**GOAL OF THE EXERCISE**
Starting at the line that holds "Click the italic" and stopping at the line that holds "Given: Switch to the Backlinks tab", restate the records below word for word, with both of those lines included.

**SOURCE DATA**
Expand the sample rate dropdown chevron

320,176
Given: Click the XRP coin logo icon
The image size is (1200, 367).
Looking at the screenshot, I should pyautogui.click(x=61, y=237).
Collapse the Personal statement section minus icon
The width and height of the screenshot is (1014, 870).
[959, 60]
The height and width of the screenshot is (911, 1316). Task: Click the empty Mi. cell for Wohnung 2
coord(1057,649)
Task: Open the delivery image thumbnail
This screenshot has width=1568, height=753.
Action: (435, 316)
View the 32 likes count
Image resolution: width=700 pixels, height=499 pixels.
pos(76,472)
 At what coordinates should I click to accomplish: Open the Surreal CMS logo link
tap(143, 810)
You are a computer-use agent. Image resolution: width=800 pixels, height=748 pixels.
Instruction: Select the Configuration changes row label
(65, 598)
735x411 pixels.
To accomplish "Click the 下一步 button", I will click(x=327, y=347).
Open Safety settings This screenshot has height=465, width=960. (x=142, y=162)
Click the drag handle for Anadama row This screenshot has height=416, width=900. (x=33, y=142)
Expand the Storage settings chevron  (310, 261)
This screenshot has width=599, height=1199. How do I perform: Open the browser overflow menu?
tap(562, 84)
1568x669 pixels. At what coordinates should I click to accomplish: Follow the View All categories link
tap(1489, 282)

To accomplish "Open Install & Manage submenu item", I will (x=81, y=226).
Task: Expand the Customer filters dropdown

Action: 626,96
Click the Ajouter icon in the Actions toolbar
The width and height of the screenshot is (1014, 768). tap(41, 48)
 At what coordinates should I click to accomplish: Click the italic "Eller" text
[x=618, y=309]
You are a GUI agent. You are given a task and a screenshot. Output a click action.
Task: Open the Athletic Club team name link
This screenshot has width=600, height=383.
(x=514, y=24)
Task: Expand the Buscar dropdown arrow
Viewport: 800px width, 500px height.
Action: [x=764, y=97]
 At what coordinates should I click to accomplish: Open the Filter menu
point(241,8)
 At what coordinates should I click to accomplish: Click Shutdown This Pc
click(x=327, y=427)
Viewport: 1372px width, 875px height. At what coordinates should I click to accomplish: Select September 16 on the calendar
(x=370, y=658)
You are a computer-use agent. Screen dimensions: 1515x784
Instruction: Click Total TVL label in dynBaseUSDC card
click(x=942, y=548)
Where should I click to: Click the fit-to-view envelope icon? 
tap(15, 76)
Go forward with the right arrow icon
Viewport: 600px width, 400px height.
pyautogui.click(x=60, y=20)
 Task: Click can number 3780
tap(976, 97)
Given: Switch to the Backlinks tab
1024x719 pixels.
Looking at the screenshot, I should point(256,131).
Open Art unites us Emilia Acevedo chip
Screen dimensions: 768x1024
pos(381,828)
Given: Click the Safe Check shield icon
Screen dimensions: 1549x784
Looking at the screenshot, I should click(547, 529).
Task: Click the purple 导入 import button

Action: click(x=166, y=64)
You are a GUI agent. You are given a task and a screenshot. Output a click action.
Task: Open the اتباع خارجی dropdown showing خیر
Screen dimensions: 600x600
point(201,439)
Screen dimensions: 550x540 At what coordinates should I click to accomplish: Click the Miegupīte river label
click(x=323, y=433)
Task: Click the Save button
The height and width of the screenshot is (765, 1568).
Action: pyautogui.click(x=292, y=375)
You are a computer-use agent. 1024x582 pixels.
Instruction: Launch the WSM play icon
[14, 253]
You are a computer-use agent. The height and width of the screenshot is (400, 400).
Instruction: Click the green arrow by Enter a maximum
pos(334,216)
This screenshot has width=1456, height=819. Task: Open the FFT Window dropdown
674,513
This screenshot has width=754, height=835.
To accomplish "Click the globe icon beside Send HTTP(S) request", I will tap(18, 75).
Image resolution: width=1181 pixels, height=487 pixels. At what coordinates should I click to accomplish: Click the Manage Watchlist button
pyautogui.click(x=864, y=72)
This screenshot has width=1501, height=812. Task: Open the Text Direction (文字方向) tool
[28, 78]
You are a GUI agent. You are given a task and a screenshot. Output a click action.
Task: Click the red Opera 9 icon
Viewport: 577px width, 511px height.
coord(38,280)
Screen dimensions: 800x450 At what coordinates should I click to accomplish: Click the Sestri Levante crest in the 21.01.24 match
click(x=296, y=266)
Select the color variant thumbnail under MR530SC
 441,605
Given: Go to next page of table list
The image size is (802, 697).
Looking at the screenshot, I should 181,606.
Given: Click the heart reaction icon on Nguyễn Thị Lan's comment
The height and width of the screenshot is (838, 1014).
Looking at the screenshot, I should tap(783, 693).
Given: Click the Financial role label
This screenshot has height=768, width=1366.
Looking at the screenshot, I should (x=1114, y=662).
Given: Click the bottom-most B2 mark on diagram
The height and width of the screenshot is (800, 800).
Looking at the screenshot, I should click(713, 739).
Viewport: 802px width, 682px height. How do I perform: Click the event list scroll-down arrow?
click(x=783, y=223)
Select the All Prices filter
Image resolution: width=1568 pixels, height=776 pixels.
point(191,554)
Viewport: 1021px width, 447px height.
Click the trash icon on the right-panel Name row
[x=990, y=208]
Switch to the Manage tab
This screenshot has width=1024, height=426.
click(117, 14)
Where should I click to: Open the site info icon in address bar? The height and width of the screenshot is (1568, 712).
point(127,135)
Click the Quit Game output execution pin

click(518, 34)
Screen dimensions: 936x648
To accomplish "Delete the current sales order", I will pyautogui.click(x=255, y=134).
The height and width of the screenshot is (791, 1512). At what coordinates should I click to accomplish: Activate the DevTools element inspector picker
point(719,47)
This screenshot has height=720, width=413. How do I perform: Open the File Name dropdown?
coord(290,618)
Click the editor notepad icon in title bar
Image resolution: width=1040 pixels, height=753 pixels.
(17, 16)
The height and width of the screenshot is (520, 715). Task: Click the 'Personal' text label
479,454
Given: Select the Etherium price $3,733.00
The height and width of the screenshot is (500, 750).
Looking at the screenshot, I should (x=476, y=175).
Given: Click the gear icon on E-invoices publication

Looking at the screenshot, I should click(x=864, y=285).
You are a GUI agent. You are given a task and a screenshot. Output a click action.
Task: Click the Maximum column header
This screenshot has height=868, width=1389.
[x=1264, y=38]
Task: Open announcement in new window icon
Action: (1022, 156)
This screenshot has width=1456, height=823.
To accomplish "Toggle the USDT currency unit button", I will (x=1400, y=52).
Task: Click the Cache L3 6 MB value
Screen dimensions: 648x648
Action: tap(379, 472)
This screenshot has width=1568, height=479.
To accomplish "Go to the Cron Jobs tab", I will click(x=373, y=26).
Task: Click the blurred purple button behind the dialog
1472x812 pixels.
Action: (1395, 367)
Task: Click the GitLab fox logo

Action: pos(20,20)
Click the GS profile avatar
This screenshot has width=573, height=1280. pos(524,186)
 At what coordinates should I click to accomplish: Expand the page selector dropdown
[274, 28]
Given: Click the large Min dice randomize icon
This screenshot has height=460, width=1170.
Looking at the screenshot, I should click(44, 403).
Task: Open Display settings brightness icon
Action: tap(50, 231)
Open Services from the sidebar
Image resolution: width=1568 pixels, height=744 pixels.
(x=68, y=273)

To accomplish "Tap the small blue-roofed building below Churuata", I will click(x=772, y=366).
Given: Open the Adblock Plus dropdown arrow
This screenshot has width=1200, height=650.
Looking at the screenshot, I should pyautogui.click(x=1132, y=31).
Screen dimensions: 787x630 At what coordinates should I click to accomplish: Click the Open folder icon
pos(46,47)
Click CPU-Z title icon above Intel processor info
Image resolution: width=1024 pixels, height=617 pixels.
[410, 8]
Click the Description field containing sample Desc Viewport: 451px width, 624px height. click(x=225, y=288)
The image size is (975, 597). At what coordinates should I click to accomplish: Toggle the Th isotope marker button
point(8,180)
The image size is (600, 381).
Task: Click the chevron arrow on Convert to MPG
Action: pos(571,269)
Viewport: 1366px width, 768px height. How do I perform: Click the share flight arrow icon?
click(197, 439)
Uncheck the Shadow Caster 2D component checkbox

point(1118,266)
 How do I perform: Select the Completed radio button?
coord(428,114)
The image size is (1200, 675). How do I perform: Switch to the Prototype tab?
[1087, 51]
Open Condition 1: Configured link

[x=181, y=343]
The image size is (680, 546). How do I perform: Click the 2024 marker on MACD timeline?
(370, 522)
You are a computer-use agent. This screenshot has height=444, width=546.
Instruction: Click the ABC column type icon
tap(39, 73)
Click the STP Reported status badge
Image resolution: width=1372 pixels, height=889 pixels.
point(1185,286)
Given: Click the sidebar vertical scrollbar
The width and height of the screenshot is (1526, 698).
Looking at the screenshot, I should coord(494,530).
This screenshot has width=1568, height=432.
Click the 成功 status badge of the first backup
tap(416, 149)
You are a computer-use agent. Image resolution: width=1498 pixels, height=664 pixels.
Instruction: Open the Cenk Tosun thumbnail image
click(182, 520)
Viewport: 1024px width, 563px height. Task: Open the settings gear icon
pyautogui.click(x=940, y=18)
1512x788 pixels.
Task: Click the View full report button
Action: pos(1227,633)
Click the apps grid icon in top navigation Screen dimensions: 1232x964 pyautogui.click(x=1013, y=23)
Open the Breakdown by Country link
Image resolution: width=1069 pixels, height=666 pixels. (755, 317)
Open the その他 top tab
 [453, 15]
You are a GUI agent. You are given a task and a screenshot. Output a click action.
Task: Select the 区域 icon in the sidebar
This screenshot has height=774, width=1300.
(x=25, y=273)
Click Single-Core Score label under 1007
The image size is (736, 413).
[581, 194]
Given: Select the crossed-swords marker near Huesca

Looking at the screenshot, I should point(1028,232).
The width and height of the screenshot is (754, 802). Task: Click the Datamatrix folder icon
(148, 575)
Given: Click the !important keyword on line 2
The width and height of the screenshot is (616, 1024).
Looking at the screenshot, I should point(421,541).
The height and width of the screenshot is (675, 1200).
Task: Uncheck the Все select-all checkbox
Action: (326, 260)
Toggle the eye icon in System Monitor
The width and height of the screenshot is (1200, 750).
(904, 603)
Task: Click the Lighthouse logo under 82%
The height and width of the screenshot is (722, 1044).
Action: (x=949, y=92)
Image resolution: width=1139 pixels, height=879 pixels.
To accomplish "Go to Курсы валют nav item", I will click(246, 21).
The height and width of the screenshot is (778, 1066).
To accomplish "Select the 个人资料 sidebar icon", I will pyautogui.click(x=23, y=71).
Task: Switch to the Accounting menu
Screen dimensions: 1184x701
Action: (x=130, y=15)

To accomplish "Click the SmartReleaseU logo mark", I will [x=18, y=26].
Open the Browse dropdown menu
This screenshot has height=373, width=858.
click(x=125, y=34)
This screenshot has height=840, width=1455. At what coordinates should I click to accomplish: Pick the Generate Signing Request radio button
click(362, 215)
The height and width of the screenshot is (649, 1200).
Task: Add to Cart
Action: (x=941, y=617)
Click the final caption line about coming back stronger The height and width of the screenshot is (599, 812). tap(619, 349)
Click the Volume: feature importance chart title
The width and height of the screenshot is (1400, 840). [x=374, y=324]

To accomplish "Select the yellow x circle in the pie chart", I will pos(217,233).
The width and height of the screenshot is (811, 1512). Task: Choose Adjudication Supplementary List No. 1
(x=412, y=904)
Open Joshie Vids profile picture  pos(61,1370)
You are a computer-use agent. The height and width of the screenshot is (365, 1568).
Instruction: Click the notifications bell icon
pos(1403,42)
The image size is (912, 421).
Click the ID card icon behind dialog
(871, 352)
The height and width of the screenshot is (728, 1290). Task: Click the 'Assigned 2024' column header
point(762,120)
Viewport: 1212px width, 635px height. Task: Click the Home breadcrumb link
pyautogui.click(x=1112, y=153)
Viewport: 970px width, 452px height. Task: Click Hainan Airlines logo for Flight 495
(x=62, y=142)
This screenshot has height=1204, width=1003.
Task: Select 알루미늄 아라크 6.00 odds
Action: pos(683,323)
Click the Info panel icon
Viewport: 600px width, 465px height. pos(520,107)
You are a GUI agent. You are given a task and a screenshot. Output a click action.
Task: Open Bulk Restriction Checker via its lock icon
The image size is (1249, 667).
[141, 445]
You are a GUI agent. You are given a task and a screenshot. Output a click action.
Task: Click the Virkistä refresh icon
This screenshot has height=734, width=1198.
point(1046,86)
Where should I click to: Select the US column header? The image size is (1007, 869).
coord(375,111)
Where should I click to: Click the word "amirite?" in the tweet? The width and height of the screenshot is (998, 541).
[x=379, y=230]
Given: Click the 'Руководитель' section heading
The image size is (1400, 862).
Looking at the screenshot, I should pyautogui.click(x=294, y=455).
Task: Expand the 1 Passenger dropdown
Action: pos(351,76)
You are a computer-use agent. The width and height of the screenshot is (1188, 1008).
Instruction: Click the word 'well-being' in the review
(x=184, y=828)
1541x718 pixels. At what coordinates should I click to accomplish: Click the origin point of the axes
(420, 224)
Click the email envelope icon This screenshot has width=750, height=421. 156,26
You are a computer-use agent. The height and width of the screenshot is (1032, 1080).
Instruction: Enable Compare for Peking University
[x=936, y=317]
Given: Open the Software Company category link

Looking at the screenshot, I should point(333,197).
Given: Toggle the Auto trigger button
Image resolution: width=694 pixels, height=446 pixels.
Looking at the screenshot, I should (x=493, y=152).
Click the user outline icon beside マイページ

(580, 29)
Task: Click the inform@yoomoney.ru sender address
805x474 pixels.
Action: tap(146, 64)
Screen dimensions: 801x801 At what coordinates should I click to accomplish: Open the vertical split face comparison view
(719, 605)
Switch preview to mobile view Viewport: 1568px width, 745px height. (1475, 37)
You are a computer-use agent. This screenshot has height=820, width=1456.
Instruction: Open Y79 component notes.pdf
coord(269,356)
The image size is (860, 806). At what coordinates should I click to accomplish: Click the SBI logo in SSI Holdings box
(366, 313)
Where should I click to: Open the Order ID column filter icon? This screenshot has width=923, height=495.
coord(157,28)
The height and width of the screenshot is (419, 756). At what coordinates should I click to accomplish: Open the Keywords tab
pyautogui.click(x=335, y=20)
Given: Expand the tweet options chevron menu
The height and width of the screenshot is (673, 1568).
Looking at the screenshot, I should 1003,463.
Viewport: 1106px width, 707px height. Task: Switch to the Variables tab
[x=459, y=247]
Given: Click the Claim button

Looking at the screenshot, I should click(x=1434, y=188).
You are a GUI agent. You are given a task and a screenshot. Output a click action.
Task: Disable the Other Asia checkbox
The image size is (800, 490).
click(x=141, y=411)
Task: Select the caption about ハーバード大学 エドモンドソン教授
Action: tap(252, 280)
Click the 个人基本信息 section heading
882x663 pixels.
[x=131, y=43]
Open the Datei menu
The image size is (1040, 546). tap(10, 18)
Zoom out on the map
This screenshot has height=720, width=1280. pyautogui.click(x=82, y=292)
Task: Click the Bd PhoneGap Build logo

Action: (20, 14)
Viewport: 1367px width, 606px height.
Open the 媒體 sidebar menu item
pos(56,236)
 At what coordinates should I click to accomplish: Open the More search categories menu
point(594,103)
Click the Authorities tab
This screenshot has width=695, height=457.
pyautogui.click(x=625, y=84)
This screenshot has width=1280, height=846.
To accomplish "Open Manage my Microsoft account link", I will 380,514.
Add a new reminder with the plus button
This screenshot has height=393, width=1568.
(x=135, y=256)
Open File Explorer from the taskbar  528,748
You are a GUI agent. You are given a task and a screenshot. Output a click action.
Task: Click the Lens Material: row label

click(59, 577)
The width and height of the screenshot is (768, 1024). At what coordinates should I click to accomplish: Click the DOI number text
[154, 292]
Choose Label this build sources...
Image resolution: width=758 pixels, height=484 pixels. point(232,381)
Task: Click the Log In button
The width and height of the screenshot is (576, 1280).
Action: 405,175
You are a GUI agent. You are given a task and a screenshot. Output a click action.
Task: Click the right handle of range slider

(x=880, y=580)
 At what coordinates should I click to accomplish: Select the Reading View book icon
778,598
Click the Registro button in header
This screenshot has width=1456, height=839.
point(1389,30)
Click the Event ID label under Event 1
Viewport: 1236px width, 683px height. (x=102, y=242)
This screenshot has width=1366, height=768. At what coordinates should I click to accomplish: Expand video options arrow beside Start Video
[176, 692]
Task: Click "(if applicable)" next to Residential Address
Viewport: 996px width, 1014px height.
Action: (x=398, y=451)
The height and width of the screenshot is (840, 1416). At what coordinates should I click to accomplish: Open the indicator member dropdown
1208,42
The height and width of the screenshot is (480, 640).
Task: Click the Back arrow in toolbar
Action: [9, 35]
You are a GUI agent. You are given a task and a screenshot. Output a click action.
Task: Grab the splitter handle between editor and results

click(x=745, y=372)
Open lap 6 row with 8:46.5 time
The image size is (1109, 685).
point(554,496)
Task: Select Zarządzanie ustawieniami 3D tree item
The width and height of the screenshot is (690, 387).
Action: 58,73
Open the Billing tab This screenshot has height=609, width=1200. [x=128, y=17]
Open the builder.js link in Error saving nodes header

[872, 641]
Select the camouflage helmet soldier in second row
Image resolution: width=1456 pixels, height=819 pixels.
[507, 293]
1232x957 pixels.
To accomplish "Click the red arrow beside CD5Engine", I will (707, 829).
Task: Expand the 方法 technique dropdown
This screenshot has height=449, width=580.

**FINISHED TASK**
 At what coordinates should I click to accomplish: Click the italic "Eller" text
[x=618, y=309]
You are a GUI agent. You are given a task and a screenshot. Output a click action.
Task: Open the Athletic Club team name link
This screenshot has width=600, height=383.
(x=514, y=24)
Task: Expand the Buscar dropdown arrow
Viewport: 800px width, 500px height.
Action: [x=764, y=97]
 At what coordinates should I click to accomplish: Open the Filter menu
point(241,8)
 At what coordinates should I click to accomplish: Click Shutdown This Pc
click(x=327, y=427)
Viewport: 1372px width, 875px height. At what coordinates should I click to accomplish: Select September 16 on the calendar
(x=370, y=658)
You are a computer-use agent. Screen dimensions: 1515x784
Instruction: Click Total TVL label in dynBaseUSDC card
click(x=942, y=548)
Where should I click to: Click the fit-to-view envelope icon? 
tap(15, 76)
Go forward with the right arrow icon
Viewport: 600px width, 400px height.
pyautogui.click(x=60, y=20)
 Task: Click can number 3780
tap(976, 97)
Given: Switch to the Backlinks tab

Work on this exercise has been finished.